- **To do**: Locate "You are a computer-use" in the data below, then output the line it is on and all following lines through the last, word for word. Skip any pictures.

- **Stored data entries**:
══════════

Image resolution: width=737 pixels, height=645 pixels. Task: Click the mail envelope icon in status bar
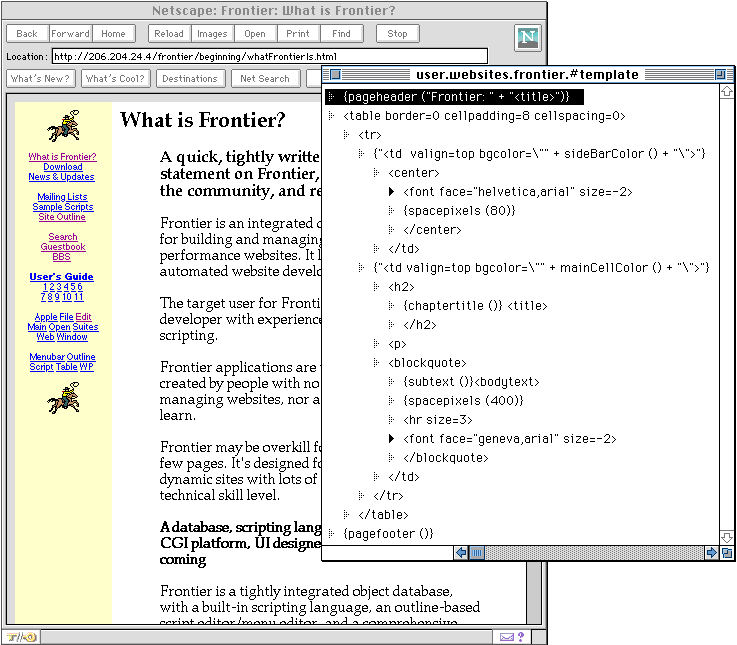[x=507, y=637]
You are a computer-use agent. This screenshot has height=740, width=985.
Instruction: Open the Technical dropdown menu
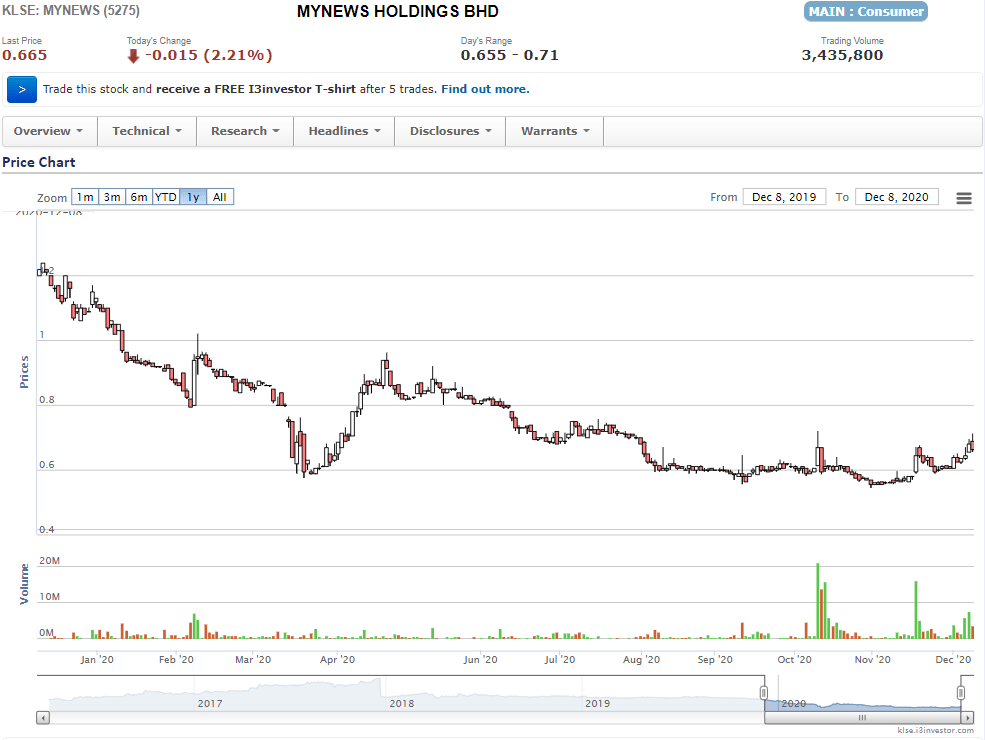pyautogui.click(x=147, y=131)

══════════

- **Expected answer**:
You are a computer-use agent. This screenshot has height=740, width=985.
Instruction: Open the Technical dropdown menu
pyautogui.click(x=147, y=131)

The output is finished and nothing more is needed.